- Records for the exercise -
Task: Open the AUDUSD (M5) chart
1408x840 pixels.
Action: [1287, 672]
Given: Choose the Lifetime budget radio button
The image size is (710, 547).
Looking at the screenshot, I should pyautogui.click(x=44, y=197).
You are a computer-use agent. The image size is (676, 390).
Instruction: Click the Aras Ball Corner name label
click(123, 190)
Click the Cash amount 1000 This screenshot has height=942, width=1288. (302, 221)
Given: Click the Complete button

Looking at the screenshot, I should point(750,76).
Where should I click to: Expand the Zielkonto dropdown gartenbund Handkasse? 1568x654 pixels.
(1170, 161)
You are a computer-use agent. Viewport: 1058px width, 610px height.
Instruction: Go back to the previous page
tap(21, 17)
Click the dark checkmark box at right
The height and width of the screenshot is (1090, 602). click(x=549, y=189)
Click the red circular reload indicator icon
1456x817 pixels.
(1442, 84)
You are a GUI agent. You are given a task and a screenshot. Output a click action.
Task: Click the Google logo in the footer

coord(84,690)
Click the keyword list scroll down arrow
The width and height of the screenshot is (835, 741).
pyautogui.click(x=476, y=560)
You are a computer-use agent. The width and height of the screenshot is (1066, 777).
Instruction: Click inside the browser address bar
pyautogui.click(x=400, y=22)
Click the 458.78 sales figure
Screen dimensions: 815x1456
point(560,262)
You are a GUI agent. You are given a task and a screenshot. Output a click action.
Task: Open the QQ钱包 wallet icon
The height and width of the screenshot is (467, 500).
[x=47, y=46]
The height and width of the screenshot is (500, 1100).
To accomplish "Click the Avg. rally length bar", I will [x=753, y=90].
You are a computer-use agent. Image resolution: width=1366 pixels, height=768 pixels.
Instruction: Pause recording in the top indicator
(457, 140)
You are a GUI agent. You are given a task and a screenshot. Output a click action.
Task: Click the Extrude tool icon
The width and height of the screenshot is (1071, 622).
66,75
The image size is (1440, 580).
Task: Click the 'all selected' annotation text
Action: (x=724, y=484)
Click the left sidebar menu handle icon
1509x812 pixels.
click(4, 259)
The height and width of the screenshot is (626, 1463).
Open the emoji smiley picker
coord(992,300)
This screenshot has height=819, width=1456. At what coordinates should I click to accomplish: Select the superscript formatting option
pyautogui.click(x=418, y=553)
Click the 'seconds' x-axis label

- Short exercise -
List each line of the entries above that contains the word "size", copied in full. Case counts.

- Solution to the problem -
The image size is (710, 547).
You are a computer-use agent. The image size is (676, 390).
The image size is (1440, 580).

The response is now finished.